== Goal ==
Copy every one of the following items word for word, keeping each line in its original order.

== Rows ==
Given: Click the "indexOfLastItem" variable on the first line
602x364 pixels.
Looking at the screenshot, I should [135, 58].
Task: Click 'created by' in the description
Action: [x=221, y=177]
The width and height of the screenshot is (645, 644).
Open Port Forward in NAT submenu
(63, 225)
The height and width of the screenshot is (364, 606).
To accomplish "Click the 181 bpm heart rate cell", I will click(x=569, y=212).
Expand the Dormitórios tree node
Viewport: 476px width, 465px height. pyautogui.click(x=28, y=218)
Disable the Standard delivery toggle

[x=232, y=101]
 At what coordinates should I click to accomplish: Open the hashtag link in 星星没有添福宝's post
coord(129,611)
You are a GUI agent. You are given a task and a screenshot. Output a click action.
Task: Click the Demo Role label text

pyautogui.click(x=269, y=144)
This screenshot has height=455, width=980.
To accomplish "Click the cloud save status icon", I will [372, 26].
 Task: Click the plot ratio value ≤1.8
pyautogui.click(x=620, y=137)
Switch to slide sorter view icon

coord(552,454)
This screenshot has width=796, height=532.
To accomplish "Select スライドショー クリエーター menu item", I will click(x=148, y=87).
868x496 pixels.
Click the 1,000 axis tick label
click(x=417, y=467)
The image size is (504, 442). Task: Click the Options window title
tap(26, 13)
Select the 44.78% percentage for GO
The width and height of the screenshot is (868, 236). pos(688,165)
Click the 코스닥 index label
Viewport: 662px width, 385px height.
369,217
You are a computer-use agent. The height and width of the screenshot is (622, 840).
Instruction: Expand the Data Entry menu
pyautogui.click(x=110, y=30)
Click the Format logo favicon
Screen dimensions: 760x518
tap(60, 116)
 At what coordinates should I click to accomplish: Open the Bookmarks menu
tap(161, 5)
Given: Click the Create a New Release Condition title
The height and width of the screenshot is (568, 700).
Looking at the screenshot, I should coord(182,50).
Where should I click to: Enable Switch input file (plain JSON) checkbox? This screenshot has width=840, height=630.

== Solution ==
Given: Click the "indexOfLastItem" variable on the first line
602x364 pixels.
Looking at the screenshot, I should [135, 58].
Task: Click 'created by' in the description
Action: [x=221, y=177]
The width and height of the screenshot is (645, 644).
Open Port Forward in NAT submenu
(63, 225)
The height and width of the screenshot is (364, 606).
To accomplish "Click the 181 bpm heart rate cell", I will click(x=569, y=212).
Expand the Dormitórios tree node
Viewport: 476px width, 465px height. pyautogui.click(x=28, y=218)
Disable the Standard delivery toggle

[x=232, y=101]
 At what coordinates should I click to accomplish: Open the hashtag link in 星星没有添福宝's post
coord(129,611)
You are a GUI agent. You are given a task and a screenshot. Output a click action.
Task: Click the Demo Role label text

pyautogui.click(x=269, y=144)
This screenshot has height=455, width=980.
To accomplish "Click the cloud save status icon", I will [372, 26].
 Task: Click the plot ratio value ≤1.8
pyautogui.click(x=620, y=137)
Switch to slide sorter view icon

coord(552,454)
This screenshot has width=796, height=532.
To accomplish "Select スライドショー クリエーター menu item", I will click(x=148, y=87).
868x496 pixels.
Click the 1,000 axis tick label
click(x=417, y=467)
The image size is (504, 442). Task: Click the Options window title
tap(26, 13)
Select the 44.78% percentage for GO
The width and height of the screenshot is (868, 236). pos(688,165)
Click the 코스닥 index label
Viewport: 662px width, 385px height.
369,217
You are a computer-use agent. The height and width of the screenshot is (622, 840).
Instruction: Expand the Data Entry menu
pyautogui.click(x=110, y=30)
Click the Format logo favicon
Screen dimensions: 760x518
tap(60, 116)
 At what coordinates should I click to accomplish: Open the Bookmarks menu
tap(161, 5)
Given: Click the Create a New Release Condition title
The height and width of the screenshot is (568, 700).
Looking at the screenshot, I should coord(182,50).
Where should I click to: Enable Switch input file (plain JSON) checkbox? This screenshot has width=840, height=630.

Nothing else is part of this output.